In California, criminal cases fall into one of three categories:

Infractions typically consist of traffic related offenses such as speeding, jaywalking, or possession of very small quantities of marijuana. Misdemeanors are low level offenses cover cases such driving on a suspended license, petty theft cases like shoplifting, and most Los Angeles DUI cases. Some drunk driving cases, however, can lead to felony charges if the DUI driver causes an accident and/or injures someone. In these cases, the prosecutor can charge the driver with a felony DUI.

Bodily Harm

In Los Angeles County, the decision to file either a misdemeanor or felony DUI can be based on many factors but primarily on the type of injuries inflicted on the victim. The more severe injuries, especially deaths, will be charged as felonies.

Prior Convictions

Felony DUI charges to the driver can also take place based on the number of prior DUIs the defendant may have on their record. For example, the district attorney’s office will charge a driver with felony DUI if it is the driver’s 4th DUI offense within a ten-year window. Another example is if a defendant had a prior felony DUI on their record, prosecutors are authorized to charge the successive DUI as a felony.

Elevated BAC

In some states, an elevated blood alcohol concentration (BAC level) can elevate a misdemeanor DUI to a felony charge, usually around .16. Not all states have this law but at minimum, states typically impose harsher punishments for a high BAC level.

Children in the Vehicle

Several states have enacted laws that charge drivers with felony DUI if children were present in the vehicle at the time of arrest. A recent high-profile enactment of a law of this type is Leandra’s Law in New York. The law was passed after an 11-year-old died when her friend’s mother crashed her while driving under the influence.

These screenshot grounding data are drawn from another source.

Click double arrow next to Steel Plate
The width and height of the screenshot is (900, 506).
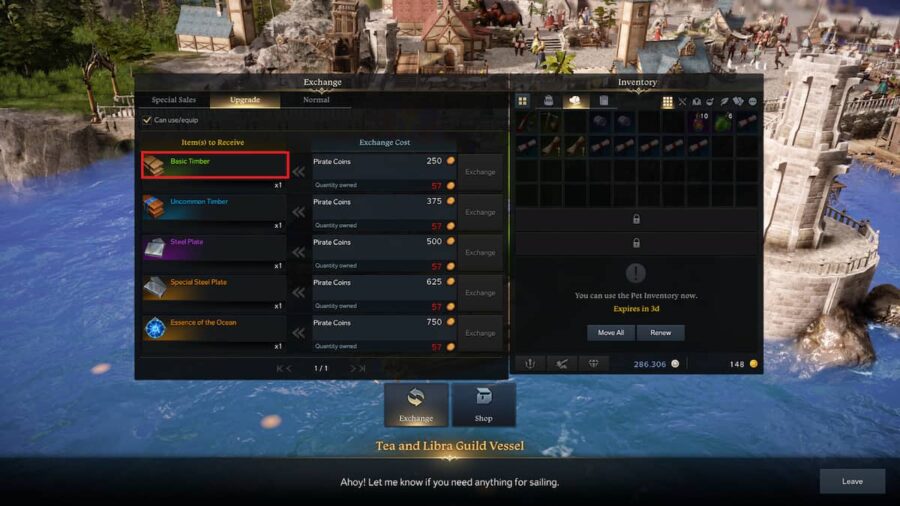298,252

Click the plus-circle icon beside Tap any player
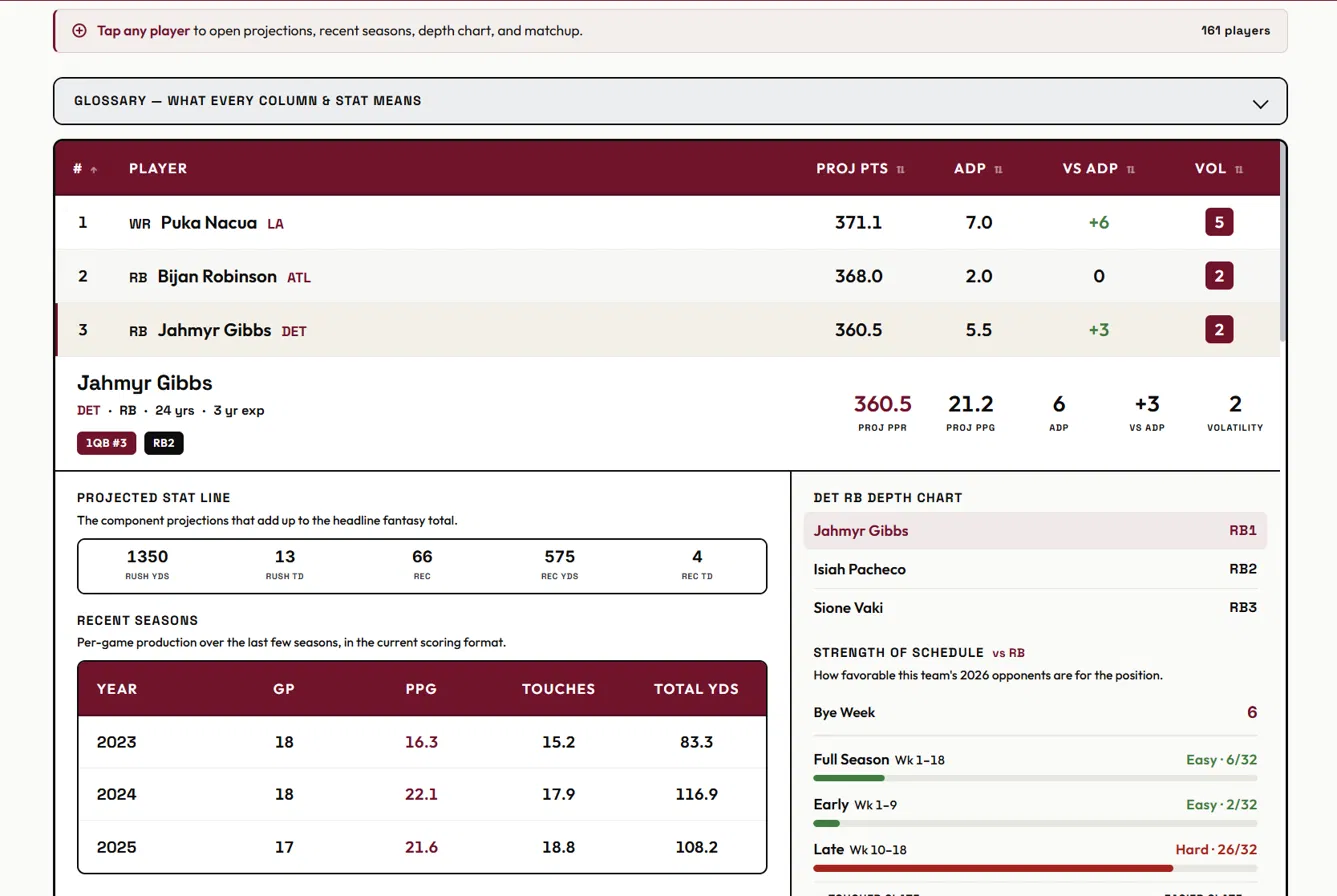(x=79, y=30)
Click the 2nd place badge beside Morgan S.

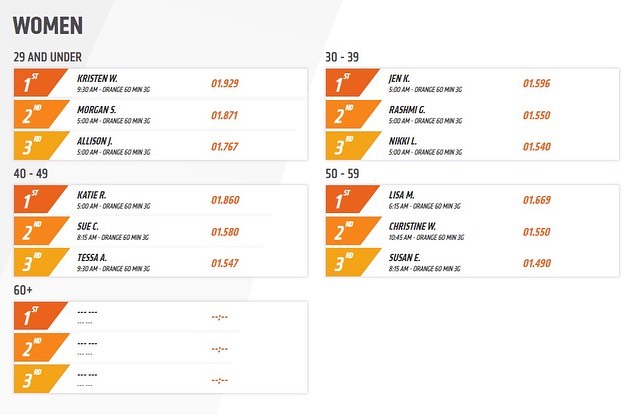click(38, 114)
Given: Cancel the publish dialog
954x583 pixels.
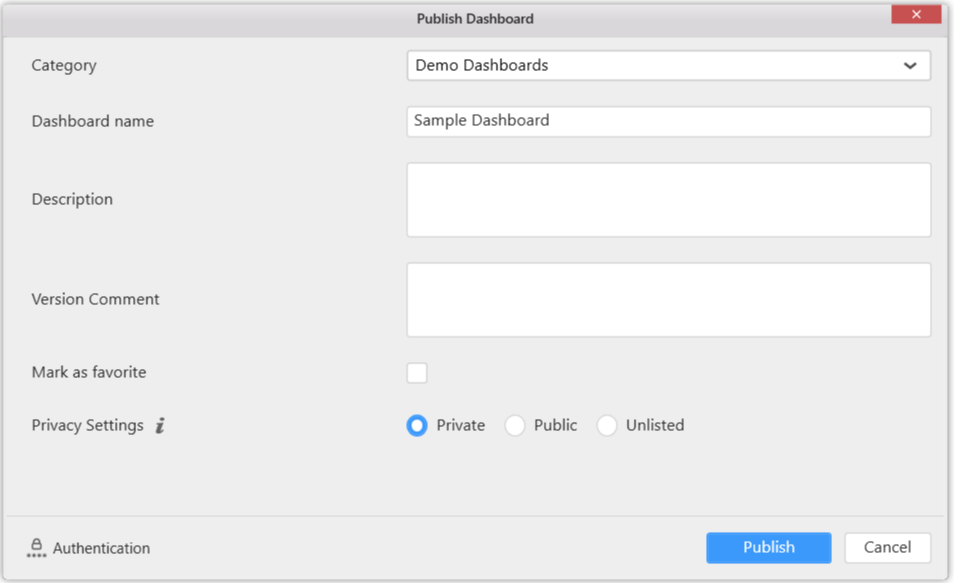Looking at the screenshot, I should 887,548.
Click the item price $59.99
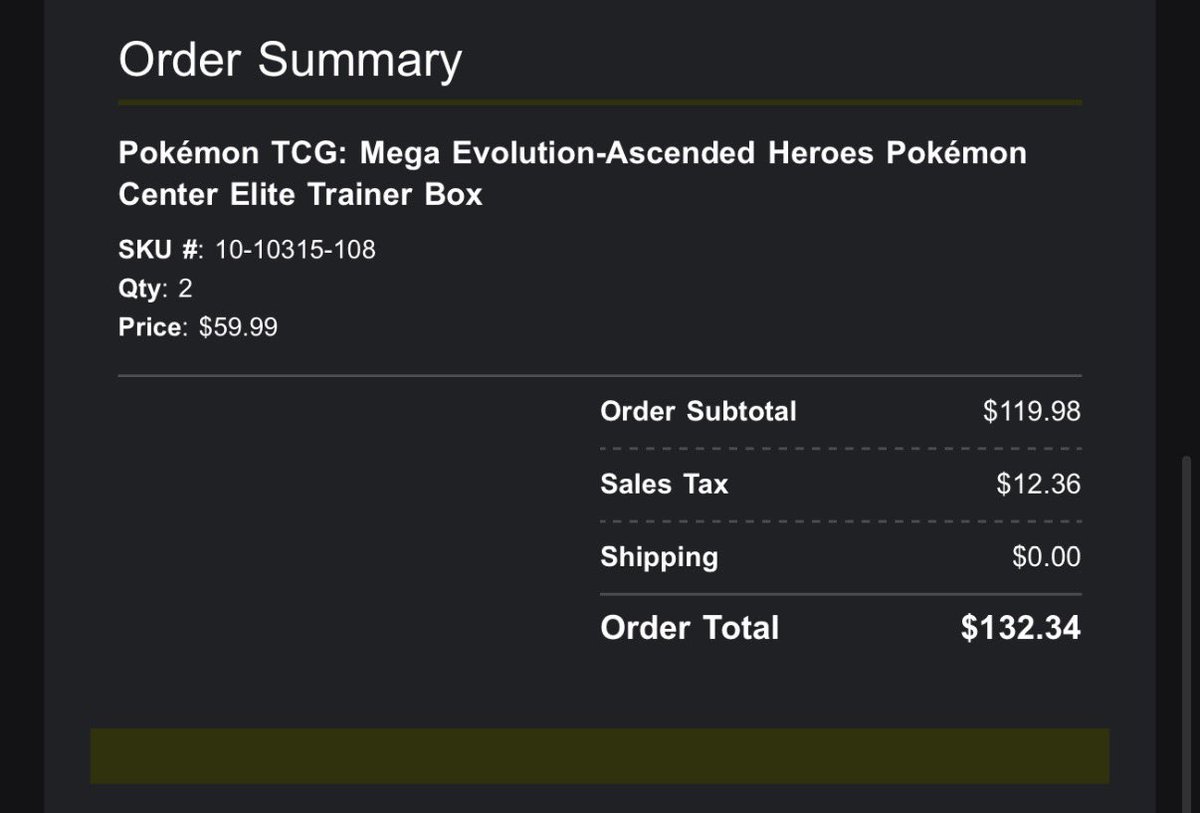The image size is (1200, 813). (238, 327)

In Los Angeles County, Misdemeanor DUI cases are typically filed by the Los Angeles City Attorney’s office as opposed to felony DUI cases as they are within the jurisdiction of the Los Angeles District Attorney’s office. The decision to submit a case to the prosecutor’s office is made by the arresting officer and the nature of the charges in their final report. The final report would be submitted to either to the Los Angeles District Attorney’s office or the Los Angeles City Attorney’s office. Upon receiving the police report, the Los Angeles City Attorney can decide to submit the file for felony filing consideration to the District Attorney. Conversely, the District Attorney can decide not to file a felony and submit a file to the City Attorney’s office for a misdemeanor charge or reject the case entirely.